**Stated exercise**. Edit the whole listing below, changing every "Instruction" to "Command" and leaving the rest as it is.

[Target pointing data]

----------

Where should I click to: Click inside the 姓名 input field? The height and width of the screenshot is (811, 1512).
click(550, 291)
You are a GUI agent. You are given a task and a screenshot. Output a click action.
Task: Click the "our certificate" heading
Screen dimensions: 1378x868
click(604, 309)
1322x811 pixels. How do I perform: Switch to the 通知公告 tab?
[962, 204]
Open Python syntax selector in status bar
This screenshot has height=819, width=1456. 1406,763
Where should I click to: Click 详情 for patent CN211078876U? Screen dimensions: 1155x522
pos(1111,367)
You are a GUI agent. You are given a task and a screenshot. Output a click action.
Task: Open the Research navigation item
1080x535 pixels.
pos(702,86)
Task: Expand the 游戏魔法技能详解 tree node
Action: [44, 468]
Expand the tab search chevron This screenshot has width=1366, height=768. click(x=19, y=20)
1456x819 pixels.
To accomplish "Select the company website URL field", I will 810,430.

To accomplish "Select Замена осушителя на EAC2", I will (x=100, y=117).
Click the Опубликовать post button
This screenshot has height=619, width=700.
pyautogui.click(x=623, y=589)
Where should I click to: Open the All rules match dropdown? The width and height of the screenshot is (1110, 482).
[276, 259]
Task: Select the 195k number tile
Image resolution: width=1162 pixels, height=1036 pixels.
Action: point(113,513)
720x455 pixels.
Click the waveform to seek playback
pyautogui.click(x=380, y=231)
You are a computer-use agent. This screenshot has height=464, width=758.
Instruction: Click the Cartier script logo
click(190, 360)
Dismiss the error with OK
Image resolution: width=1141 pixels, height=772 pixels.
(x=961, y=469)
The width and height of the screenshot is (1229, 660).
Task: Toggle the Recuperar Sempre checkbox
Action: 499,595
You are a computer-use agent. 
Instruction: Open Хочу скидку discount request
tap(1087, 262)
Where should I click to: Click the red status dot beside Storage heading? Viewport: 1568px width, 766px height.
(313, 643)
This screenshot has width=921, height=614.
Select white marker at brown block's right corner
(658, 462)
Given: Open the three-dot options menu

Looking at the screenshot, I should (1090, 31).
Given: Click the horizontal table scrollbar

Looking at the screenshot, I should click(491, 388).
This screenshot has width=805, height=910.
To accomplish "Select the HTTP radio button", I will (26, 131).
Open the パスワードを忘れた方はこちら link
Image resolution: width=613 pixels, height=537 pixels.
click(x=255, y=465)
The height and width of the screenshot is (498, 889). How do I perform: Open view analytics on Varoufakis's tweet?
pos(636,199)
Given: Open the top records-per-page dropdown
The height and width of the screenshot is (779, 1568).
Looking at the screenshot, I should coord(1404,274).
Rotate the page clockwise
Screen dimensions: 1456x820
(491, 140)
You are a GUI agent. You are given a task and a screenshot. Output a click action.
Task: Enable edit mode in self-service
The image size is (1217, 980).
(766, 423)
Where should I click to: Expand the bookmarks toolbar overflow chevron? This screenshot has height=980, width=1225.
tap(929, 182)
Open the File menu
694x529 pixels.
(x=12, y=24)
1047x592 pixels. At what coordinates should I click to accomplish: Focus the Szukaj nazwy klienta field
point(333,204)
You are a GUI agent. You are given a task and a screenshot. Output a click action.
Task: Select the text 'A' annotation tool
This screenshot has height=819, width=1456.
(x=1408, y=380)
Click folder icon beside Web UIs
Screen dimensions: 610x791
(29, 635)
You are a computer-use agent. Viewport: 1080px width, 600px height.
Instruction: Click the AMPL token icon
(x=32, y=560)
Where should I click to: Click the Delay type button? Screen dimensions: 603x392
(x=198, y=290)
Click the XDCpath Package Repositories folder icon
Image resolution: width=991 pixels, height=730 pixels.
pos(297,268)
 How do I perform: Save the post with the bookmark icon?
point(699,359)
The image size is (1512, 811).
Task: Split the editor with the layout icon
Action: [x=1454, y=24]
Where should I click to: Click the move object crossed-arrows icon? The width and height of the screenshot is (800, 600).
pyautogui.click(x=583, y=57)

----------

**Output for this exercise**.
Where should I click to: Click inside the 姓名 input field? The height and width of the screenshot is (811, 1512).
click(550, 291)
You are a GUI agent. You are given a task and a screenshot. Output a click action.
Task: Click the "our certificate" heading
Screen dimensions: 1378x868
click(604, 309)
1322x811 pixels. How do I perform: Switch to the 通知公告 tab?
[962, 204]
Open Python syntax selector in status bar
This screenshot has height=819, width=1456. 1406,763
Where should I click to: Click 详情 for patent CN211078876U? Screen dimensions: 1155x522
pos(1111,367)
You are a GUI agent. You are given a task and a screenshot. Output a click action.
Task: Open the Research navigation item
1080x535 pixels.
pos(702,86)
Task: Expand the 游戏魔法技能详解 tree node
Action: [44, 468]
Expand the tab search chevron This screenshot has width=1366, height=768. click(x=19, y=20)
1456x819 pixels.
To accomplish "Select the company website URL field", I will 810,430.

To accomplish "Select Замена осушителя на EAC2", I will (x=100, y=117).
Click the Опубликовать post button
This screenshot has height=619, width=700.
pyautogui.click(x=623, y=589)
Where should I click to: Open the All rules match dropdown? The width and height of the screenshot is (1110, 482).
[276, 259]
Task: Select the 195k number tile
Image resolution: width=1162 pixels, height=1036 pixels.
Action: point(113,513)
720x455 pixels.
Click the waveform to seek playback
pyautogui.click(x=380, y=231)
You are a computer-use agent. This screenshot has height=464, width=758.
Command: Click the Cartier script logo
click(190, 360)
Dismiss the error with OK
Image resolution: width=1141 pixels, height=772 pixels.
(x=961, y=469)
The width and height of the screenshot is (1229, 660).
Task: Toggle the Recuperar Sempre checkbox
Action: 499,595
You are a computer-use agent. 
Command: Open Хочу скидку discount request
tap(1087, 262)
Where should I click to: Click the red status dot beside Storage heading? Viewport: 1568px width, 766px height.
(313, 643)
This screenshot has width=921, height=614.
Select white marker at brown block's right corner
(658, 462)
Given: Open the three-dot options menu

Looking at the screenshot, I should (1090, 31).
Given: Click the horizontal table scrollbar

Looking at the screenshot, I should click(491, 388).
This screenshot has width=805, height=910.
To accomplish "Select the HTTP radio button", I will (26, 131).
Open the パスワードを忘れた方はこちら link
Image resolution: width=613 pixels, height=537 pixels.
click(x=255, y=465)
The height and width of the screenshot is (498, 889). How do I perform: Open view analytics on Varoufakis's tweet?
pos(636,199)
Given: Open the top records-per-page dropdown
The height and width of the screenshot is (779, 1568).
Looking at the screenshot, I should coord(1404,274).
Rotate the page clockwise
Screen dimensions: 1456x820
(491, 140)
You are a GUI agent. You are given a task and a screenshot. Output a click action.
Task: Enable edit mode in self-service
The image size is (1217, 980).
(766, 423)
Where should I click to: Expand the bookmarks toolbar overflow chevron? This screenshot has height=980, width=1225.
tap(929, 182)
Open the File menu
694x529 pixels.
(x=12, y=24)
1047x592 pixels. At what coordinates should I click to accomplish: Focus the Szukaj nazwy klienta field
point(333,204)
You are a GUI agent. You are given a task and a screenshot. Output a click action.
Task: Select the text 'A' annotation tool
This screenshot has height=819, width=1456.
(x=1408, y=380)
Click folder icon beside Web UIs
Screen dimensions: 610x791
(29, 635)
You are a computer-use agent. Viewport: 1080px width, 600px height.
Command: Click the AMPL token icon
(x=32, y=560)
Where should I click to: Click the Delay type button? Screen dimensions: 603x392
(x=198, y=290)
Click the XDCpath Package Repositories folder icon
Image resolution: width=991 pixels, height=730 pixels.
pos(297,268)
 How do I perform: Save the post with the bookmark icon?
point(699,359)
The image size is (1512, 811).
Task: Split the editor with the layout icon
Action: [x=1454, y=24]
Where should I click to: Click the move object crossed-arrows icon? The width and height of the screenshot is (800, 600).
pyautogui.click(x=583, y=57)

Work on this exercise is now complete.